Best of non-reading/media engagement
I continue to be delighted and deeply engaged with my TikTok account. TikTok is only as good as the FYP algorithm or the accounts you follow. Like last year, I continue to follow The Australia Institute with all its lobbying on issues on Australian policies and politics. And most importantly, is my following of EthicAI, two Australian female consultants in ethical (yes – they question this deeply) AI, and the critical thinking needed to be able to understand the changes AI is bringing to our lives.
Of course, I continue with favourites such as Letterboxd (my digital audiences students getting excited and asking about my Fave Four and the whole cohort being energised is an ice-breaker success), as well as Apartment Therapy in whatever iteration – I follow their Tiktok, their Youtube and regularly go to their website.
I also went on a few deep dives on When Harry Met Sally… after reading Betty Kaklamanidou’s Instigation published in May in the Journal of Popular Romance Fiction called “When Harry Met Sally…Friendship, Fear and Orgasms”. I rewatched the movie several times, I attempted to write my own Instigation, I wrote a private response to the Instigation, and I read the screenplay and ordered a copy in November. It has yet to arrive.

2026 planning like a fool….
2025 was the year of shutting down some of my social media engagements and I will continue to do this in 2026. This is not out of fear but mostly out of digital exhaustion. I could not maintain all the different apps and platforms in a way that make me happy. So I now mostly engage on TikTok, BlueSky (mostly lurking), this blog accompanied by my Goodreads accounts, and my reading apps. Yes, I am still on Facebook and Instagram but in a much diminished way, rarely posting except for birthdays, condolences etc. For over a month I have removed these apps from my phone so I only check in once late in the day, after work. I still have an account on X but it has been unused for many years. Occasionally, I venture to see what a fire-dump it has become and then I turn it off indefinitely. I am grappling with what it means for my memories to all be documented in these media spaces. At the time, it was in the moment and fun. But now I want to slowly divest my life from these spaces. Check in this time next year to see if I have progressed.
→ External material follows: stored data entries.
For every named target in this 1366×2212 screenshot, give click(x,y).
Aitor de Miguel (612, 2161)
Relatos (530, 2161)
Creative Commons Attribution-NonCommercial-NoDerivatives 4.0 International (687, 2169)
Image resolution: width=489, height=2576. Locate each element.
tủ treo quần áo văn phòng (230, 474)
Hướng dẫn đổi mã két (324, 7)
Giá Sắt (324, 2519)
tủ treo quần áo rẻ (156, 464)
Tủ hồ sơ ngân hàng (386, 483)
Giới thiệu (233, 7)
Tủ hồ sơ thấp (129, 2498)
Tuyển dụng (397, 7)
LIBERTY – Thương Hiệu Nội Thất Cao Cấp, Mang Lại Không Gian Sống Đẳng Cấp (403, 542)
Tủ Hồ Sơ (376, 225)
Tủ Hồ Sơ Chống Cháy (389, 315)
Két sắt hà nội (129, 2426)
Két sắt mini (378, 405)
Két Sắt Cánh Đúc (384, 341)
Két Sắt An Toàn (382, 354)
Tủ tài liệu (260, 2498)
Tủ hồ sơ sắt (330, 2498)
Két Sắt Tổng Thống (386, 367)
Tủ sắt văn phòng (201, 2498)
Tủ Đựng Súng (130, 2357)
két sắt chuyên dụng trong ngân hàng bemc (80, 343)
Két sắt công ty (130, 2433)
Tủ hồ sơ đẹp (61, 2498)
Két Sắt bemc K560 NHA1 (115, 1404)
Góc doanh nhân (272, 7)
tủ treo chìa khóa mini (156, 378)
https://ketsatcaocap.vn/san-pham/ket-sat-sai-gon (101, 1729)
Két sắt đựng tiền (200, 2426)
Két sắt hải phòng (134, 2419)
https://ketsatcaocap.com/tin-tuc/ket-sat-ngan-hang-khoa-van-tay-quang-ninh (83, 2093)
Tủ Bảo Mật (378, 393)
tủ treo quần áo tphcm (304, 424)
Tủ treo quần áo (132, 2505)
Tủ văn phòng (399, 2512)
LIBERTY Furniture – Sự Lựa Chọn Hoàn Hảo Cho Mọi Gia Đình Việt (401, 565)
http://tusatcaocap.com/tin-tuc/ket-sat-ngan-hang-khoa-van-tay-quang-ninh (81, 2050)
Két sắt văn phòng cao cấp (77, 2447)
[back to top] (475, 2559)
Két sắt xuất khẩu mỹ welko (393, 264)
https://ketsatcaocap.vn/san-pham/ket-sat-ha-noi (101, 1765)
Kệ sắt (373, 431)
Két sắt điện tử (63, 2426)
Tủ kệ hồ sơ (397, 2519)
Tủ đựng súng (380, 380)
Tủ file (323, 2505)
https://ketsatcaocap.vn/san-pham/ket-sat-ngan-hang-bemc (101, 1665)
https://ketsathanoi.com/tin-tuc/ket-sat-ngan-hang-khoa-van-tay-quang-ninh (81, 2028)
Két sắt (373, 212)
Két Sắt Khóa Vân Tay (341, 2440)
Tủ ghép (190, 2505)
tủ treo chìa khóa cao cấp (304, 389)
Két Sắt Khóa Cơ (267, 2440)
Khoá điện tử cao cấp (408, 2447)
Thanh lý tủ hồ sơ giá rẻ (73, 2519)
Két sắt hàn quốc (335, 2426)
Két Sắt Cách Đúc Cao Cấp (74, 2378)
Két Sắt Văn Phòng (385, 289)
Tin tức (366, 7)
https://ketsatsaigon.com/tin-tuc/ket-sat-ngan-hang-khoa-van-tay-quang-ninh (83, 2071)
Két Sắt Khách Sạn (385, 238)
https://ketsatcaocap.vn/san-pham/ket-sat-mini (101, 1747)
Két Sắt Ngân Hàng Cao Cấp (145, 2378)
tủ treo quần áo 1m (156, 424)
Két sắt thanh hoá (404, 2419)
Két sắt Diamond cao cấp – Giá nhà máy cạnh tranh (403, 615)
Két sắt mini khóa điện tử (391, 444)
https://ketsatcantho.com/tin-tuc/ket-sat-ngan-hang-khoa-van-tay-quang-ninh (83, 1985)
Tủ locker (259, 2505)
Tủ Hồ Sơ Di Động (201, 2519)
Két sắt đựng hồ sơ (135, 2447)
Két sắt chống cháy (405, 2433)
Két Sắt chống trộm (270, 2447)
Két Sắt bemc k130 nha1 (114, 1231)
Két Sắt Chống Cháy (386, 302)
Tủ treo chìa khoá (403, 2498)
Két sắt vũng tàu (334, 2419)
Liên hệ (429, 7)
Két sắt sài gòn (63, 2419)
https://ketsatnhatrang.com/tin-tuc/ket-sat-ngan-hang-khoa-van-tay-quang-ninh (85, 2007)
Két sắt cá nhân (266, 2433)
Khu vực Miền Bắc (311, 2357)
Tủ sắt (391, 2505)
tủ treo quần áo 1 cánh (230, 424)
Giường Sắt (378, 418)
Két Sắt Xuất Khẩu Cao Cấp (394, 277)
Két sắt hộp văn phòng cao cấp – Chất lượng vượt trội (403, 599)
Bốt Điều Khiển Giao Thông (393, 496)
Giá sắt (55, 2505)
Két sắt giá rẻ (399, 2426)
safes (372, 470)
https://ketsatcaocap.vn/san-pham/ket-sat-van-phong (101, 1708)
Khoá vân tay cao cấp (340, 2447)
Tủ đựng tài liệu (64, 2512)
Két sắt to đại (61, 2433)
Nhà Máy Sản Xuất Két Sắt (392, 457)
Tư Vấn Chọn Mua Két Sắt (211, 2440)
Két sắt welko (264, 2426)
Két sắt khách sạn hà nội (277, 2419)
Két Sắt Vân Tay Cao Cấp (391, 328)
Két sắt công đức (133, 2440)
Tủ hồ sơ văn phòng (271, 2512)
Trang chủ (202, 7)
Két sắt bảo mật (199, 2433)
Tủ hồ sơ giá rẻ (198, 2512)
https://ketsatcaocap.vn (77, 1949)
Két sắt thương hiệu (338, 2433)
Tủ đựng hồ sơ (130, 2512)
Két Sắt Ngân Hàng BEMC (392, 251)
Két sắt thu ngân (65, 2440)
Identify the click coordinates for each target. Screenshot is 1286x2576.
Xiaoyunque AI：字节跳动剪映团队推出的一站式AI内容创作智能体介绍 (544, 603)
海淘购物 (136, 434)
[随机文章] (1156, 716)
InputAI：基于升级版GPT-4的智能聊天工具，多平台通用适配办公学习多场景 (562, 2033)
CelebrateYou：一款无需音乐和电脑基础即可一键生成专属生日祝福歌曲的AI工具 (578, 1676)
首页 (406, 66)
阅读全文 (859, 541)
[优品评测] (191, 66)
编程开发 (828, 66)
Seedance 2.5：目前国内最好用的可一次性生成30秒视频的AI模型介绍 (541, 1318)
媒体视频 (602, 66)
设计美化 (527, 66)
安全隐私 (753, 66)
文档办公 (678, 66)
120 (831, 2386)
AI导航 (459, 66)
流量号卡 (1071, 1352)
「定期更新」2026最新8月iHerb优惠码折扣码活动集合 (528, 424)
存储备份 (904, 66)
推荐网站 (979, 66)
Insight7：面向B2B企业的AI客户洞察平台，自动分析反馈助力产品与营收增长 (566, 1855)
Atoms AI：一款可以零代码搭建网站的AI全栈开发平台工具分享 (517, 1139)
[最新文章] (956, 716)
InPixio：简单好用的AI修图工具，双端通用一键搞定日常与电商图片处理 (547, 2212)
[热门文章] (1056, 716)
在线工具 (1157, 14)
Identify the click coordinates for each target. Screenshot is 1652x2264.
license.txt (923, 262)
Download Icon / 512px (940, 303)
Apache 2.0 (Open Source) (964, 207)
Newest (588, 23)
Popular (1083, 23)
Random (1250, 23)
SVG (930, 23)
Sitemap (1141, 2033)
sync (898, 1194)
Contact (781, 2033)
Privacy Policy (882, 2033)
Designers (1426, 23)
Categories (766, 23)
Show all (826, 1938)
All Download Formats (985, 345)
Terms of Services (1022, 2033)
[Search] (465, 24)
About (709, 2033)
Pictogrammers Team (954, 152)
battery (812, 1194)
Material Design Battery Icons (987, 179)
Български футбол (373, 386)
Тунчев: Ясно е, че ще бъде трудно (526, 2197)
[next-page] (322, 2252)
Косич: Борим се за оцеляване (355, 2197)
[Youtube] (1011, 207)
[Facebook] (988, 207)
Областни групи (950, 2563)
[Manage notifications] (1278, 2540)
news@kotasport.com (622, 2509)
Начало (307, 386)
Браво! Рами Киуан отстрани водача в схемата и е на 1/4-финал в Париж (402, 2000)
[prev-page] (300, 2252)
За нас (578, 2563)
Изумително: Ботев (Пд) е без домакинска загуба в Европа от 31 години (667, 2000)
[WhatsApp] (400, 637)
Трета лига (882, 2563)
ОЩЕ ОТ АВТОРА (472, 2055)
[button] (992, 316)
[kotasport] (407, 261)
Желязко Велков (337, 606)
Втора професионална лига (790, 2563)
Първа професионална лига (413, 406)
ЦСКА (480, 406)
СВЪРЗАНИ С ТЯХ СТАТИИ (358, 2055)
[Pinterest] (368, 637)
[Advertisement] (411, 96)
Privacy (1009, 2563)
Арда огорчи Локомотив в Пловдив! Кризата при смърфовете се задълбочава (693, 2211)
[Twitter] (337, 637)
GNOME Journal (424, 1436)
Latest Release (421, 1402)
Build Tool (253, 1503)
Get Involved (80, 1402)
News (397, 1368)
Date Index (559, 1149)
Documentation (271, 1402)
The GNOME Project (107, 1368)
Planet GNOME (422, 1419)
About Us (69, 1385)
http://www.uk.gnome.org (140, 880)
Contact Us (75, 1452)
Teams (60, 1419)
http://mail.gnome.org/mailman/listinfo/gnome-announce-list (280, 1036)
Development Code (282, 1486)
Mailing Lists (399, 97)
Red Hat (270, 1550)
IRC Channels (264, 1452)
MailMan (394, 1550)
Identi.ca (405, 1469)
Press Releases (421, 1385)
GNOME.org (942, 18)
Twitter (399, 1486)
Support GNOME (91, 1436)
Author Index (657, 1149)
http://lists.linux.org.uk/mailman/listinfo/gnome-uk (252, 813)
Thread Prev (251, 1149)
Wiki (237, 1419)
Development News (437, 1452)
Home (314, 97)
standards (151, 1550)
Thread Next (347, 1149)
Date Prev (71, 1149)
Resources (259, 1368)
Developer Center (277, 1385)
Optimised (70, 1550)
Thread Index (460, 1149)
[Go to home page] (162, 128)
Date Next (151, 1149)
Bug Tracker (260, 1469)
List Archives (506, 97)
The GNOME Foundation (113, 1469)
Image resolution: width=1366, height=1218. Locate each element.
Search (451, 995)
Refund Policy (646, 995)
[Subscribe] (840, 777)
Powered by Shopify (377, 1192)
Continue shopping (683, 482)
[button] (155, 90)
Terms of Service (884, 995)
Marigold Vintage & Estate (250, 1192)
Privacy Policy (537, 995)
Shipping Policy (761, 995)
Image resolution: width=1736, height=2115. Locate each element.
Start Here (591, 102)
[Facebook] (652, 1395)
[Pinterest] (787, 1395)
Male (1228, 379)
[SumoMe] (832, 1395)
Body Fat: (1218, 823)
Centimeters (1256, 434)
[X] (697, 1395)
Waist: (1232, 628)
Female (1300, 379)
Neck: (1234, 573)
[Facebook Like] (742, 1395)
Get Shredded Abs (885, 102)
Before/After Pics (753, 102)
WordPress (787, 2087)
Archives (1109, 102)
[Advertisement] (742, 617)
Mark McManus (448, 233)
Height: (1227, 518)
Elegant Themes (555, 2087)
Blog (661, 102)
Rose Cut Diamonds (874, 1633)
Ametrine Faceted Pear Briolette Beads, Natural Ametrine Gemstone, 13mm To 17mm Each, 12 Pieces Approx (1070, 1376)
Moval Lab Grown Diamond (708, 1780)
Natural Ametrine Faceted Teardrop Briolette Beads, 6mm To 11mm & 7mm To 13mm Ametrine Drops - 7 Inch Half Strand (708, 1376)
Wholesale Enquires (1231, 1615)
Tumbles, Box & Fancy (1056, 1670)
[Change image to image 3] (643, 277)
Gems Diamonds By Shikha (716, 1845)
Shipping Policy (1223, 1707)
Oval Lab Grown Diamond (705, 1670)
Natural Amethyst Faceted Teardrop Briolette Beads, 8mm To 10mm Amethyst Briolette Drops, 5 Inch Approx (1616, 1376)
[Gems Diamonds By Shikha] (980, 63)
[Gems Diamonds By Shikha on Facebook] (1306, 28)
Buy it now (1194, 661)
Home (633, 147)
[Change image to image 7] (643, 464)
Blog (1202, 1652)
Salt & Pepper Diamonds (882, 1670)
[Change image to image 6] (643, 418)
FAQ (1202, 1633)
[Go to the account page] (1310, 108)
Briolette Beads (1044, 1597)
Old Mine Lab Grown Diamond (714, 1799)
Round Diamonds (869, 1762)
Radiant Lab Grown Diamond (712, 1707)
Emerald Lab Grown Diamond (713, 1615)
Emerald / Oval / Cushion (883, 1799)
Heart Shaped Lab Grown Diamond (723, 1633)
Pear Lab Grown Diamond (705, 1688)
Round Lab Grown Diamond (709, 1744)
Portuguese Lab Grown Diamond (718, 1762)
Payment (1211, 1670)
My only conviction is to keep Shallowreader going. Earlier today, I read Willaful’s post on “Going Small” rather than not blogging at all, and I am going to try to emulate her. And of course, I have put my hand up for SuperWendy’s 2026 TBR challenge. I was so pleased to have completed the 2025 challenge albeit with some cheating and short cuts.
So here is to a good and readerly 2026.
Love to know we’ll keep ‘seeing’ you here; here’s to many good books and good reading experiences, over 2026.
Also, “delightful cover but forgettable story” is the most relatable thing ever.
I’m glad to have inspired some of my oldest blogger friends. 🥰
The Dad Rock… was already on my TBR and I’m moving it up!